GSS has expertise in the development of REDD projects with a team specialized in this field to assist you throughout the process, from identification, development, and interface with investors, to sales of carbon credits.

Carbon Footprint

GSS - Global Sustainable Strategy assists companies to identify,account for and reduce their emissions of greenhouse gases (GHG) resulted from its day-to-day operations through the emissions inventories. The inventory of GHG emissions is an important tool in corporate management and especially regarding the positioning of companies on their environmental responsibilities.

In addition, GSS differentiates itself in the market by offering GHG emissions inventories, aligned to a strategy of emissions reductions, thus creating opportunities for cost reduction and generation of carbon credits for businesses.

GSS experts have conducted over fifty GHG emissions inventories in many different scopes, from small businesses to large international companies, industries in different segments, products, events, NGOs, government agencies and public administration, among others.

For the technical development of the GHG emissions inventories, GSS uses the following standard methodologies for greater recognition and credibility in the market:

  • GHG Protocol Corporate Standard;
  • IPCC Guidelines for GHG Inventories;
  • Global Reporting Initiative (GRI);
  • ISO 14.064.

Carbon Offset

The management of the greenhouse gases emissions is a fundamental activity for any institution that seeks to maximize its assets, linking products and brands to the forefront of sustainable development and especially promoting environmental responsibility to employees, partners and consumers.

GSS develops emissions offset strategies, allowing companies to offset their emissions with their own projects or through carbon credits generated by projects of high quality, transparency and credibility selected by GSS

Our difference is to provide our clients with carbon offset strategy tailored to our clients corporate institutional policy, always looking for the involvement of all stakeholders.

CDP – Carbon Disclosure Project

Created in 2003 by the British government, the CDP is a not-for-profit organisation funded by others foundations, led by the Rockefeller Foundation USA.

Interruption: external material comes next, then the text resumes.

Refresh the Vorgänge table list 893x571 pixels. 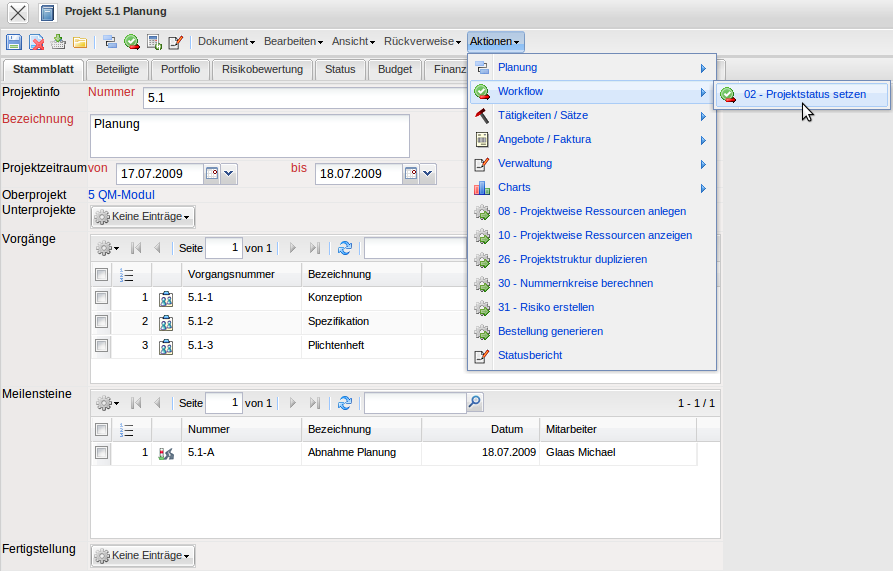pyautogui.click(x=345, y=248)
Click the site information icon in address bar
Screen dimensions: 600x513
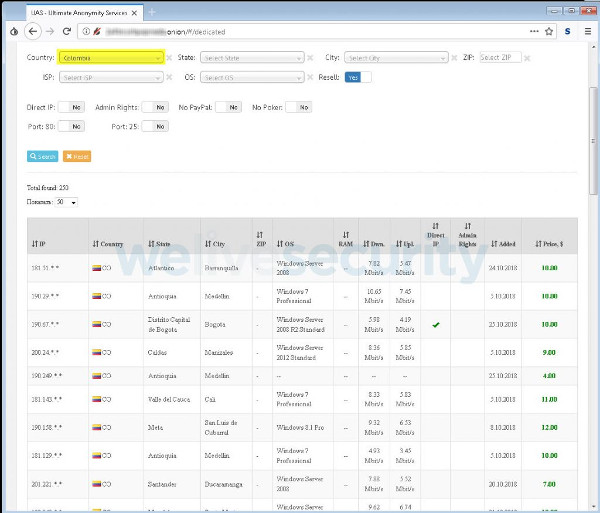tap(86, 31)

The Carbon Disclosure Project (CDP), the not-for-profit organisation that gathers data on how companies act to prevent dangerous climate change.

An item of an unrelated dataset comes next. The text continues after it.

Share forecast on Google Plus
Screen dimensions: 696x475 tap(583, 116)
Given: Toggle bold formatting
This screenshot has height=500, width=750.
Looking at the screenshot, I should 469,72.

Its main objective is to create a relationship between shareholders and companies focused on business opportunities in a low carbon economy. Currently, representing 475 investors (signatory) who manage approximately $ 55 trillion in financial assets, therefore, it is the main initiative of the financial sector in relation to climate change mitigation.

It gathers data on how companies act to prevent dangerous climate change. Since all its processes are voluntary, institutional investors created a joint petition and a questionnaire which is then sent to companies listed on major stock exchanges in the world with the aim to obtain and disseminate information about climate change policy adopted by the sector. All information is gathered in a report containing the information acquired in the questionnaire, which will demonstrate to the investors the mitigation actions companies are realizing in their organizational structure.

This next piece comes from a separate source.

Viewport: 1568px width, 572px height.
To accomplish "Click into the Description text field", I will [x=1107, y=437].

GSS, seeking to help companies participate in this program, has developed a consulting service divided into three parts. The first is the diagnosis and identification of all existing actions in the company and offering new possibilities related to climate change within their corporate policy. The second step is advice on completing the questionnaire, using information from the initial diagnosis, according to the requirements of the CDP and finally, advice on communicating CDP and others stakeholders on the participation in the program and the information presented.